Our friend, Lee, who’s a researcher at the National Institute of Health in Bethesda MD, visited us in L.A. last week while she was in town on business. We were socializing one evening when I mentioned that my father was a farmer from Indiana who dreamed of being a cowboy movie star. And Lee said, “My father WAS a cowboy star. He was a singing cowboy in Milwaukee when he was a boy. Jackie Kid Moore was his stage name.
Lee comes from a family of musical prodigies. When he was a boy, her father would perform in bars in Milwaukee. He was so good, and got so locally famous, that the family loaded all their belongings in a carrying wagon with ‘Jackie Kid Moore’ emblazoned across the back, and drove to Hollywood, to make the Kid a movie star. He owned a famous Martin guitar, and gave guitar lessons to Gene Autry. Then his voice changed. The Kid was a kid no more. And that was that. The end of his showbiz career.

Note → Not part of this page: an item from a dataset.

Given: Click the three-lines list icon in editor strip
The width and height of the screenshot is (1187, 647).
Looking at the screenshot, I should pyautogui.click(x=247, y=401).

My father, known locally in southern Indiana as ‘Cowboy Bob,’ collected unwanted and broken down horses. We rehabilitated them, and turned our family’s farm into a theme park centered around those cantankerous animals. Clover Leaf Park and Riding Stable, five miles southwest of Ireland, Indiana “Turn left on Highway Sixty Four a mile west of Ireland and follow the signs!” directed the announcer on our WITZ radio spots. It was like a movie in real life.
Lee and I bonded like brother and sister on this one fact–that our fathers were both make-believe cowboys. Jackie Kid Moore and Cowboy Bob were kindred spirits. It gave us a whole new level of rapport. Of common ground.
A fast connection like this comes about through what we call Meta language. Meta language connects one story to many. Having made our connection, via the Meta language of ‘cowboy dads,’ Lee and I instantly had a thousand new directions to take the conversation. (We chose to talk mainly about cowboy guitars.)
What does this mean to your organization’s story? It means that using Meta language can instantly give you and your customers lots to talk about. A carefully crafted metaphor, analogy or symbol makes economical use of language, and gives you a thousand new ways to begin customer conversations, participate in their stories, and transact with them financially.